Given request – Reproduce each of the records below verbatim, line for line.

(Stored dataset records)
________________________________________
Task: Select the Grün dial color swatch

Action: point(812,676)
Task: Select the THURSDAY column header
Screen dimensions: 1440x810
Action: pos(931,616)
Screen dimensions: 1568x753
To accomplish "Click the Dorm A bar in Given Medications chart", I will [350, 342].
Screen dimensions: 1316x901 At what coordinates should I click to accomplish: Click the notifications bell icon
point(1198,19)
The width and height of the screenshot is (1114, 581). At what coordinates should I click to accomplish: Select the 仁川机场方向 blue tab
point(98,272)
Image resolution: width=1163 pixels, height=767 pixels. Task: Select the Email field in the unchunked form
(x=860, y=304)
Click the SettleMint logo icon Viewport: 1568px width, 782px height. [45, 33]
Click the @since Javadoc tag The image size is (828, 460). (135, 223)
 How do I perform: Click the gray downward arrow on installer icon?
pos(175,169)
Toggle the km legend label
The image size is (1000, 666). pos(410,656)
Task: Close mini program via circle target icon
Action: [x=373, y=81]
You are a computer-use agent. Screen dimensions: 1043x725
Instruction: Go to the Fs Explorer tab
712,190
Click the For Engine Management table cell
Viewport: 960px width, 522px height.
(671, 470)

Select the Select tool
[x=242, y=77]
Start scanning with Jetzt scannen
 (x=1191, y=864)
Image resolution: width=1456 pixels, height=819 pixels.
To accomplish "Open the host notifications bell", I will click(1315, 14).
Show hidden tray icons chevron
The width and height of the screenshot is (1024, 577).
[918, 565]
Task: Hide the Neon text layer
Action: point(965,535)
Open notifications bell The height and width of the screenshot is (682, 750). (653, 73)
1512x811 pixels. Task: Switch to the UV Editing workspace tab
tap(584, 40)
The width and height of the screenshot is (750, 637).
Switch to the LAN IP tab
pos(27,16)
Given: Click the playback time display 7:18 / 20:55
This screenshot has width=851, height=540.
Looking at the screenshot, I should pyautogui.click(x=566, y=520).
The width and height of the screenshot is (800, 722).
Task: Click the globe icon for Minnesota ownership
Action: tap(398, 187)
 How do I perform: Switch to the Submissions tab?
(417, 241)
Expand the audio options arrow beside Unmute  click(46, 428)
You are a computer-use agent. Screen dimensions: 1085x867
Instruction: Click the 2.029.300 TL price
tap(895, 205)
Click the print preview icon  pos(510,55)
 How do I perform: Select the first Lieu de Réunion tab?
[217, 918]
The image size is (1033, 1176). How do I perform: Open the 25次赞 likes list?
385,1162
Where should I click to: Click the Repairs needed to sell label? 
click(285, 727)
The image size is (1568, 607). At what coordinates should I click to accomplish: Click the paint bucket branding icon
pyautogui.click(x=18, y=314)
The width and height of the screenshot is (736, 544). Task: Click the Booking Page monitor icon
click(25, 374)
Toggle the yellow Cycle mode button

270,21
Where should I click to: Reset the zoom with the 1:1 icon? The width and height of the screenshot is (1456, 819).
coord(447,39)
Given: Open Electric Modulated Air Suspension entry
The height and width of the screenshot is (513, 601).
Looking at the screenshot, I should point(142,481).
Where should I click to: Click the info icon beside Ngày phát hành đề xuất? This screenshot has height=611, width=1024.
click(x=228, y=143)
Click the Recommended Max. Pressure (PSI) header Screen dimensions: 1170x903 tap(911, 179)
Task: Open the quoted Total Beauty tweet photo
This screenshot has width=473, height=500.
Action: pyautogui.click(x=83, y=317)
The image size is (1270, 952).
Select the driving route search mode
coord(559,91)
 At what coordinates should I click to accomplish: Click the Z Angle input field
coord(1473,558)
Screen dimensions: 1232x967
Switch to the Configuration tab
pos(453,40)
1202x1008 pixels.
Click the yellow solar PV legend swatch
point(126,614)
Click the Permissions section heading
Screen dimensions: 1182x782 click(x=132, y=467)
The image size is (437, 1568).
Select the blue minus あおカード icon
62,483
________________________________________
Answer to this exercise –
Task: Select the Grün dial color swatch

Action: point(812,676)
Task: Select the THURSDAY column header
Screen dimensions: 1440x810
Action: pos(931,616)
Screen dimensions: 1568x753
To accomplish "Click the Dorm A bar in Given Medications chart", I will [350, 342].
Screen dimensions: 1316x901 At what coordinates should I click to accomplish: Click the notifications bell icon
point(1198,19)
The width and height of the screenshot is (1114, 581). At what coordinates should I click to accomplish: Select the 仁川机场方向 blue tab
point(98,272)
Image resolution: width=1163 pixels, height=767 pixels. Task: Select the Email field in the unchunked form
(x=860, y=304)
Click the SettleMint logo icon Viewport: 1568px width, 782px height. [45, 33]
Click the @since Javadoc tag The image size is (828, 460). (135, 223)
 How do I perform: Click the gray downward arrow on installer icon?
pos(175,169)
Toggle the km legend label
The image size is (1000, 666). pos(410,656)
Task: Close mini program via circle target icon
Action: [x=373, y=81]
You are a computer-use agent. Screen dimensions: 1043x725
Instruction: Go to the Fs Explorer tab
712,190
Click the For Engine Management table cell
Viewport: 960px width, 522px height.
(671, 470)

Select the Select tool
[x=242, y=77]
Start scanning with Jetzt scannen
 (x=1191, y=864)
Image resolution: width=1456 pixels, height=819 pixels.
To accomplish "Open the host notifications bell", I will click(1315, 14).
Show hidden tray icons chevron
The width and height of the screenshot is (1024, 577).
[918, 565]
Task: Hide the Neon text layer
Action: point(965,535)
Open notifications bell The height and width of the screenshot is (682, 750). (653, 73)
1512x811 pixels. Task: Switch to the UV Editing workspace tab
tap(584, 40)
The width and height of the screenshot is (750, 637).
Switch to the LAN IP tab
pos(27,16)
Given: Click the playback time display 7:18 / 20:55
This screenshot has width=851, height=540.
Looking at the screenshot, I should pyautogui.click(x=566, y=520).
The width and height of the screenshot is (800, 722).
Task: Click the globe icon for Minnesota ownership
Action: tap(398, 187)
 How do I perform: Switch to the Submissions tab?
(417, 241)
Expand the audio options arrow beside Unmute  click(46, 428)
You are a computer-use agent. Screen dimensions: 1085x867
Instruction: Click the 2.029.300 TL price
tap(895, 205)
Click the print preview icon  pos(510,55)
 How do I perform: Select the first Lieu de Réunion tab?
[217, 918]
The image size is (1033, 1176). How do I perform: Open the 25次赞 likes list?
385,1162
Where should I click to: Click the Repairs needed to sell label? 
click(285, 727)
The image size is (1568, 607). At what coordinates should I click to accomplish: Click the paint bucket branding icon
pyautogui.click(x=18, y=314)
The width and height of the screenshot is (736, 544). Task: Click the Booking Page monitor icon
click(25, 374)
Toggle the yellow Cycle mode button

270,21
Where should I click to: Reset the zoom with the 1:1 icon? The width and height of the screenshot is (1456, 819).
coord(447,39)
Given: Open Electric Modulated Air Suspension entry
The height and width of the screenshot is (513, 601).
Looking at the screenshot, I should point(142,481).
Where should I click to: Click the info icon beside Ngày phát hành đề xuất? This screenshot has height=611, width=1024.
click(x=228, y=143)
Click the Recommended Max. Pressure (PSI) header Screen dimensions: 1170x903 tap(911, 179)
Task: Open the quoted Total Beauty tweet photo
This screenshot has width=473, height=500.
Action: pyautogui.click(x=83, y=317)
The image size is (1270, 952).
Select the driving route search mode
coord(559,91)
 At what coordinates should I click to accomplish: Click the Z Angle input field
coord(1473,558)
Screen dimensions: 1232x967
Switch to the Configuration tab
pos(453,40)
1202x1008 pixels.
Click the yellow solar PV legend swatch
point(126,614)
Click the Permissions section heading
Screen dimensions: 1182x782 click(x=132, y=467)
The image size is (437, 1568).
Select the blue minus あおカード icon
62,483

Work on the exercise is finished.